### [WORK ITEM]
Take the lines from the one with "1280x662 pixels. At" through the last line of the material below and write them out exactly, without any pictures.

### [DATA IN THIS EXERCISE]
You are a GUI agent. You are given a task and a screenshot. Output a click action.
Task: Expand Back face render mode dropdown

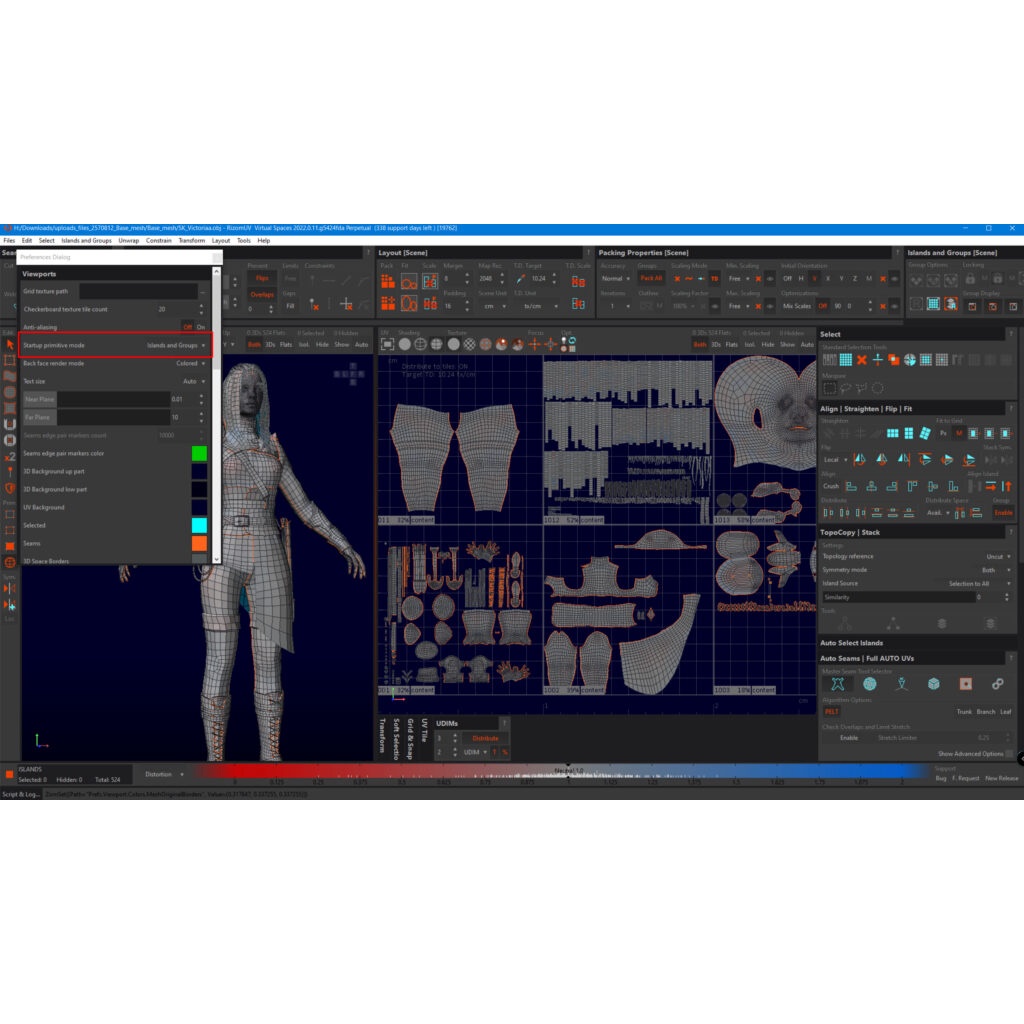coord(190,364)
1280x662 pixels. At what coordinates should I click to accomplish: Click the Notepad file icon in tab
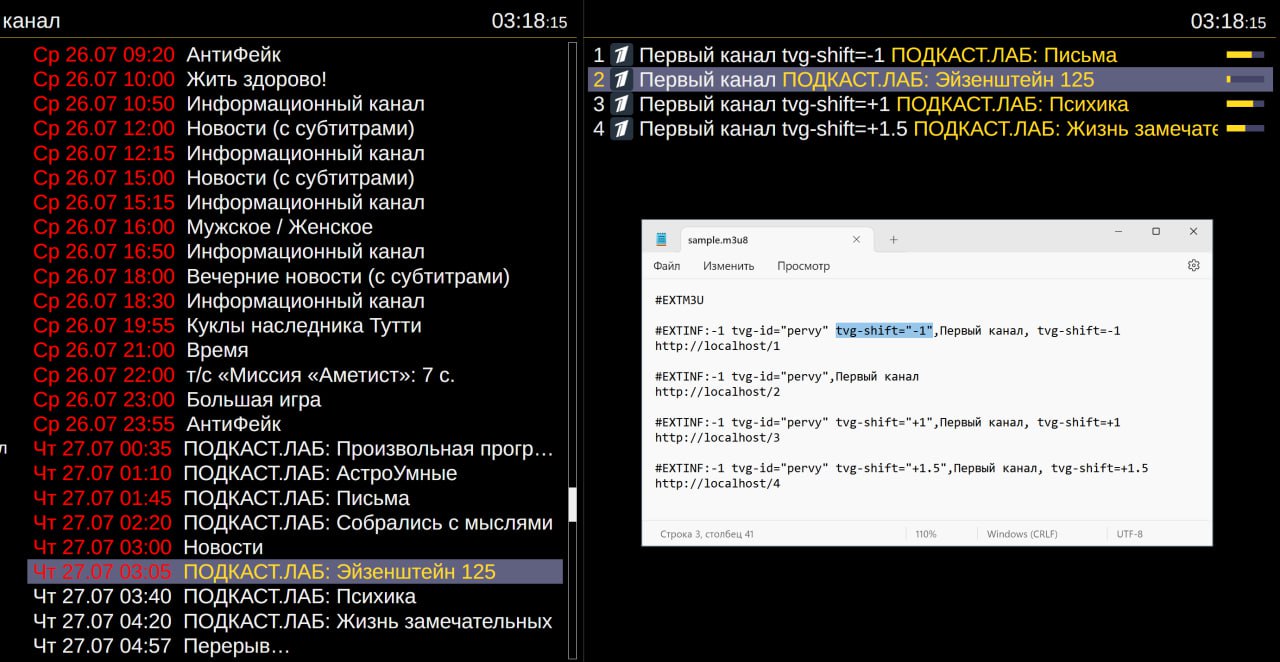(661, 240)

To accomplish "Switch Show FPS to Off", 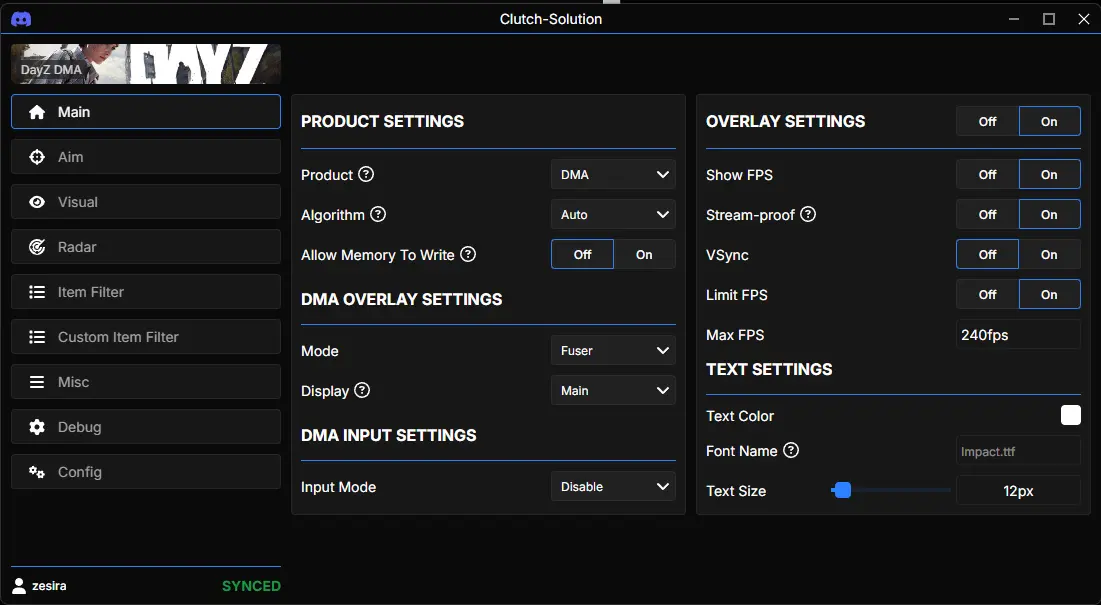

### [WRITTEN SOLUTION]
1280x662 pixels. At what coordinates should I click to accomplish: Click the Notepad file icon in tab
(661, 240)

To accomplish "Switch Show FPS to Off", 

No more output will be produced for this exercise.